[Excerpted passage]
_ _ _ _ _

Proponents of what has come to be known as the ‘Muhoozi Project’ in Uganda argue that the first son Lt Gen Muhoozi Kainerugaba has been fast-tracked through the army hierarchy, as a way of grooming him to control the armed forces and eventually take over as head of state.
In February this year, President Yoweri Museveni who is also the Commander in Chief of Uganda People’s Defence Forces (UPDF) promoted Muhoozi to the rank of Lieutenant General, the second-highest army rank an officer can obtain in the Ugandan army.
In 2013, the then coordinator of intelligence agencies in Uganda, General David Tinyenfunza alias Sejusa alleged that individuals opposed to the alleged ‘Muhoozi Project’ were being targeted for assassination.
Sejusa, in a letter that was leaked to and published by private media outlets, Daily Monitor and Red Pepper, alleged that president Yoweri Museveni and his closest family members were plotting to install Muhoozi as President.
Gen Muhoozi has on several occasions distanced himself from reports of the succession plot, saying he is too busy with military work to nurse political ambitions.
‘‘I don’t have the ambition to be President. I am very happy being in the military and that is where I intend to stay for some time,” Muhoozi said following his promotion to Major General in 2016.
‘‘It [Muhoozi Project] doesn’t exist, non-existent – that is a red herring. You have never heard of a message where I promote myself, it is always from the promotions board. That is the process in the military.”
In an interview with Al-Jazeera in 2013, President Museveni also dismissed suggestions that he was grooming his son to take over from him.
“That man (Muhoozi Kainerugaba) is an army officer. He is not interested in politics in Uganda,” Museveni told the interviewer.
Why Muhoozi cannot be President:
According to article 102 (a) of the 1995 Uganda Constitution, for any person to qualify to stand as President he/ she must be a citizen of Uganda by birth.

_ _ _ _ _

[Data extracts]
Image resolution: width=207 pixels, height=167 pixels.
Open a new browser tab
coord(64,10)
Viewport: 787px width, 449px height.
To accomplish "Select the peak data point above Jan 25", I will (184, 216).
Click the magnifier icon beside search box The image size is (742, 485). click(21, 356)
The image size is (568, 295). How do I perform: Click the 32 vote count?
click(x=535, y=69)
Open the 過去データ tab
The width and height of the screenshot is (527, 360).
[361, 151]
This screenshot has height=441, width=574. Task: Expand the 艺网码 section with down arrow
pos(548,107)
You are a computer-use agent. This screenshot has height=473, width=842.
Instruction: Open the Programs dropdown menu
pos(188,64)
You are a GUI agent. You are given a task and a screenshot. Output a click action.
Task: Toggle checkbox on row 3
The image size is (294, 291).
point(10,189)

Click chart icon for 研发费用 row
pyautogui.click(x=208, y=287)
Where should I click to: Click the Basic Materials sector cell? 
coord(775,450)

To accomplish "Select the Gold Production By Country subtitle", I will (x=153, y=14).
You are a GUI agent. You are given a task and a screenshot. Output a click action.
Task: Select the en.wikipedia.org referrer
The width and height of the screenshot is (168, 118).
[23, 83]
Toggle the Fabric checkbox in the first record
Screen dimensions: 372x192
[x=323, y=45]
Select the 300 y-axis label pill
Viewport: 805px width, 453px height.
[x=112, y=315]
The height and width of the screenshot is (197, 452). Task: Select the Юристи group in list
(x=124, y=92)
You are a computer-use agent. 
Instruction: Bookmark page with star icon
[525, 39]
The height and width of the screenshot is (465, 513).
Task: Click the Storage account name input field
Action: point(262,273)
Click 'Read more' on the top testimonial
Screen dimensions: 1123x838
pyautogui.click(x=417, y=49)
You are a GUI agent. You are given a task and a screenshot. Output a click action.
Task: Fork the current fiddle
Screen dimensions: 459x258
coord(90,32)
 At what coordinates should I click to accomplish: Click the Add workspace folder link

_ _ _ _ _

[The problem] Write out the entire passage above about Muhoozi Kainerugaba and the alleged succession plan, reproducing every word and punctuation mark without change.

[Solved exercise]
Proponents of what has come to be known as the ‘Muhoozi Project’ in Uganda argue that the first son Lt Gen Muhoozi Kainerugaba has been fast-tracked through the army hierarchy, as a way of grooming him to control the armed forces and eventually take over as head of state.
In February this year, President Yoweri Museveni who is also the Commander in Chief of Uganda People’s Defence Forces (UPDF) promoted Muhoozi to the rank of Lieutenant General, the second-highest army rank an officer can obtain in the Ugandan army.
In 2013, the then coordinator of intelligence agencies in Uganda, General David Tinyenfunza alias Sejusa alleged that individuals opposed to the alleged ‘Muhoozi Project’ were being targeted for assassination.
Sejusa, in a letter that was leaked to and published by private media outlets, Daily Monitor and Red Pepper, alleged that president Yoweri Museveni and his closest family members were plotting to install Muhoozi as President.
Gen Muhoozi has on several occasions distanced himself from reports of the succession plot, saying he is too busy with military work to nurse political ambitions.
‘‘I don’t have the ambition to be President. I am very happy being in the military and that is where I intend to stay for some time,” Muhoozi said following his promotion to Major General in 2016.
‘‘It [Muhoozi Project] doesn’t exist, non-existent – that is a red herring. You have never heard of a message where I promote myself, it is always from the promotions board. That is the process in the military.”
In an interview with Al-Jazeera in 2013, President Museveni also dismissed suggestions that he was grooming his son to take over from him.
“That man (Muhoozi Kainerugaba) is an army officer. He is not interested in politics in Uganda,” Museveni told the interviewer.
Why Muhoozi cannot be President:
According to article 102 (a) of the 1995 Uganda Constitution, for any person to qualify to stand as President he/ she must be a citizen of Uganda by birth.